To allow seizure, the Regulation requires that these goods ought to be distributed to the public and in the course of trade. In this case, a Danish court has referred a preliminary ruling to CJEU. The application of the aforementioned Regulation to products bought online by an individual was at stake. And the Danish court underlined that this scenario resembled importation for personal purposes rather than trade.
In a terse decision, the Court of Justice deliberated that “the holder of an intellectual property right over goods sold to a person residing in the territory of a Member State through an online website in a non-member country enjoys the protection afforded to that holder by that regulation at the time where goods entered the territory of that Member State”. The Court therefore considered the criteria set up by the Regulation to be redundant.

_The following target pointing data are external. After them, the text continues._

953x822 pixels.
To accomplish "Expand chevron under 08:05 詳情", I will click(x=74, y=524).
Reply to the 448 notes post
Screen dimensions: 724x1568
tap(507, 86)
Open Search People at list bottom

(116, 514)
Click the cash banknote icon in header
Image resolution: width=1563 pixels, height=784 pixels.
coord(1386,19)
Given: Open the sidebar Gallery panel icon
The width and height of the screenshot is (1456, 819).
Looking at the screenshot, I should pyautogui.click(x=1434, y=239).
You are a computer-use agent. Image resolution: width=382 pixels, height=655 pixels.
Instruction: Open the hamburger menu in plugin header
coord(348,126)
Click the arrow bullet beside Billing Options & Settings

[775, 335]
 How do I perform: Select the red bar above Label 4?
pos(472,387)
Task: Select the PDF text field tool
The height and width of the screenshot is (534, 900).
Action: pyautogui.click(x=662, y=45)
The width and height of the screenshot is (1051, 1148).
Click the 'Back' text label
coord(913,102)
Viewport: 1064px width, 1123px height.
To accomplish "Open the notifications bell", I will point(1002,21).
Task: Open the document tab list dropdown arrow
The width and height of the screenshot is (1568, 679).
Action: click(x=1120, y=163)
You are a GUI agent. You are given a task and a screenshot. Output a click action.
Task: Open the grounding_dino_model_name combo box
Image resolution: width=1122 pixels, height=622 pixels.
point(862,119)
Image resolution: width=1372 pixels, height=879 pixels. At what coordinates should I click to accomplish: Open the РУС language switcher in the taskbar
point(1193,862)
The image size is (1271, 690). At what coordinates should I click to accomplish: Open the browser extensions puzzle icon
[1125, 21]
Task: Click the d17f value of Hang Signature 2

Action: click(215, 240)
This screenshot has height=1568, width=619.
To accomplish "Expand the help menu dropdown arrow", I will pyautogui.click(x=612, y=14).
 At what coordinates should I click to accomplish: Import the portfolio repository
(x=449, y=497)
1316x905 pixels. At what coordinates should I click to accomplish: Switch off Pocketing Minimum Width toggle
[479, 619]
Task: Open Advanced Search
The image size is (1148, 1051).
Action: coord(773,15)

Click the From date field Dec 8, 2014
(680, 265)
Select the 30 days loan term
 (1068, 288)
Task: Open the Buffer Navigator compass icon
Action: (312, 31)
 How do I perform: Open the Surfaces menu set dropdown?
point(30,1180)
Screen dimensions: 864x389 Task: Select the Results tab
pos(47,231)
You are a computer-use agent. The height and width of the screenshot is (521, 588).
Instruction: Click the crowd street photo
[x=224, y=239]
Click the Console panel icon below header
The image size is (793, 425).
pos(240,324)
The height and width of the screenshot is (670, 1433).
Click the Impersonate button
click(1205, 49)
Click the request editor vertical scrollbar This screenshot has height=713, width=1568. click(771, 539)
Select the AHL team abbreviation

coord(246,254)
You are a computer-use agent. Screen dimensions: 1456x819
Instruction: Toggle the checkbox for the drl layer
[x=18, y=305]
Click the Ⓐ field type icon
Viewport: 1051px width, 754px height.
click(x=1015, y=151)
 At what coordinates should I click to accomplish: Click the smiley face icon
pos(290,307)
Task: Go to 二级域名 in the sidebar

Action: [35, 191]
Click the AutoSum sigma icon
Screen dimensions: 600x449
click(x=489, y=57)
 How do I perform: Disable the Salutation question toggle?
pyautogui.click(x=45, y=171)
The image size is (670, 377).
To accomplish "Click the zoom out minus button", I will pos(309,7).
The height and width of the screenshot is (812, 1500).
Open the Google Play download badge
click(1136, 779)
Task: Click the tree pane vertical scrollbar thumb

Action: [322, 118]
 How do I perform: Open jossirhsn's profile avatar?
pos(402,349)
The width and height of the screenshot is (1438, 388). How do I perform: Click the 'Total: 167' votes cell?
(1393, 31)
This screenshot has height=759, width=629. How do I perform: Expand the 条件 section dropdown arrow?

The Court further concluded that “it is not necessary […] for the goods at issue to have been subject, prior to the sale, of an offer for sale or advertising targeting consumers of that State”. In accordance with its established jurisprudence, Philips case (Case C-446/09 Philips and Nokia, December 1st, 2011), the CJEU casted aside the criteria of focalization on the activities of the website.
Overall, this ruling leads to a necessarily larger application of the Regulation, which should apply to all goods entering the European territory.
By voiding the criteria of the Customs Regulation, the Court of Justice would be ultra vires. Regarding preliminary rulings, its role is limited to the interpretation of the European legislations. However, the position of the Court is understandable since the protection granted to holders of intellectual property rights is essential. In a globalized economy, the protection of innovations by European companies must be a priority.